Initial Quebec support

The First World War seemed at first to unite Canadians, especially when Laurier, now leader of the opposition, pledged to support the war against imperial Germany. Even French-Canadian nationalist leader Henri Bourassa was initially willing to endorse Canadian participation.

Donald James, a merchant navy veteran, attends a commemorative event on the centennial of the Last Hundred Days of the Great War in Halifax on Aug. 8, 2018.

Donald James, a merchant navy veteran, attends a Last Hundred Days of the Great War event.

THE CANADIAN PRESS/Andrew Vaughan

But in reality, this was a war that pitted committed British Canadian nationalists against Canadians who saw nothing but another imperial adventure sucking in Canadian blood and treasure. The 1917 Conscription Crisis left at least a 50-year mark on Canadian politics and damaged relations between Anglophones and Francophones.

During the Second World War, the government of William Lyon Mackenzie King tried much harder than the government of Robert Borden in the First World War to demonstrate that this was “Canada’s War.” The government argued that Canadian interests were at stake and a united Canada was fighting as an ally to Britain, the Soviet Union and the United States against the Axis of evil.

But even so, there was bitter opposition to conscription, and a decidedly uneven distribution of volunteers for the Canadian Army overseas.

Korean war largely ignored

Canadian involvement in the Korean War saw universal support in French Catholic, anti-Communist Quebec, and in anti-Communist English-speaking Canada, but after the first year or so, the conflict became a truly small war with clashes in no man’s land and fights for random hills or defensive lines that took on American names — the Kansas Line, the Wyoming Line, the Jamestown Line.

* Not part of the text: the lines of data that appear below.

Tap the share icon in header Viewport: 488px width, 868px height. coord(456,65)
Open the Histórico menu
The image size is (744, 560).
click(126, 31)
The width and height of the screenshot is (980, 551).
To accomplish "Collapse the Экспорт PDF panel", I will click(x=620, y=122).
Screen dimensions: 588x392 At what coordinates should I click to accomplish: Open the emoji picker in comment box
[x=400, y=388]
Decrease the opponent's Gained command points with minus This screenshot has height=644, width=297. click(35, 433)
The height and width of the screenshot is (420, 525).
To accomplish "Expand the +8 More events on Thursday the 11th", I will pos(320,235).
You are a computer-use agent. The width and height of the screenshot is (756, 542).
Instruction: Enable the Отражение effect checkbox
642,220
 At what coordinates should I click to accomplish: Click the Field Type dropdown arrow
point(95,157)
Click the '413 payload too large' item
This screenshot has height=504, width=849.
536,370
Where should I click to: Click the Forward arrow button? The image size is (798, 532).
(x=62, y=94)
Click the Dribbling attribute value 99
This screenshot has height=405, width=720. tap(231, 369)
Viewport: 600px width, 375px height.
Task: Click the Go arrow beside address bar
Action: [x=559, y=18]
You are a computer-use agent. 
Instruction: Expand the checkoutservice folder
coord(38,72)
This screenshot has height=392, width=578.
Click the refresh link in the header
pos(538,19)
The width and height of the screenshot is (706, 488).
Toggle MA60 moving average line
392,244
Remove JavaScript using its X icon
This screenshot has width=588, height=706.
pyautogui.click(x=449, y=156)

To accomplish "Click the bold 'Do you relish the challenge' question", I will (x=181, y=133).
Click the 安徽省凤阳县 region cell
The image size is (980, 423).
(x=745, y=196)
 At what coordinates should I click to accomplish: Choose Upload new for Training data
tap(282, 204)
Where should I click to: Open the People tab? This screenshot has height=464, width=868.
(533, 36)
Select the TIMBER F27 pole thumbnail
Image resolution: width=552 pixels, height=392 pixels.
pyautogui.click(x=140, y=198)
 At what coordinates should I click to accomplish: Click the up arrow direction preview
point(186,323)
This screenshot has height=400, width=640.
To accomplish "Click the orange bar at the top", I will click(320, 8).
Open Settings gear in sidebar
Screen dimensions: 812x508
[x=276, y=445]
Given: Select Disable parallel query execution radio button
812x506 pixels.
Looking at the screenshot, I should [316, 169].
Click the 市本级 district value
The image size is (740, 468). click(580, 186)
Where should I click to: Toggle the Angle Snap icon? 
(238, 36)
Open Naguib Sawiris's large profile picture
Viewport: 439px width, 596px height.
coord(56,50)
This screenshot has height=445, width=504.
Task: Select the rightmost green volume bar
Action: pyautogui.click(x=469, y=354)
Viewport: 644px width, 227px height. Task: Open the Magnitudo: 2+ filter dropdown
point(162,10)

Back home, Canadians seemed to have forgotten that their army was still fighting in far-off Korea.

After Korea, Canadians didn’t actually go to war again until the first Gulf War, and we only sent aircraft that took almost no combative action and medical units with some infantry to guard them.

Few Canadians seemed to realize we were at war.

A Canadian Forces LAV passes by a group of Afghans and their donkey in the Arghandab district just north of Kandahar city on Sunday, June 14, 2009. The Canadians were providing support to an Afghan National Police sweep of the area.

A Canadian Forces LAV passes by a group of Afghans and their donkey in the Arghandab district, 2009.

THE CANADIAN PRESS/Colin Perkel

We never went to Vietnam as the Australians did, and we did not take part in President George W. Bush’s war against Saddam Hussein in Iraq.

When we went to war in Afghanistan, Canadians were initially enthusiastic after the Sept. 11, 2001 terrorist attacks, but the longer we stayed without any indication of where the war was going, the more support for the war fell.

What is the main lesson the current government has learned from this history?

Hide the military as much as possible. That way there’s fewer political problems and national unity issues, no fierce debates about national apathy, no assertions of where Canadian interests lie or ought to lie. Instead, fall back on age-old slogans about protecting Canada and protecting North America, and helping out allies when called upon to do so — sometimes.

Fund just enough military to protect our sovereign borders, which are largely not threatened by anyone. That way we haven’t solved any military problems, but we have debated them away, which is just as good for most Canadians. And in the next election, there will be no military matters to worry about.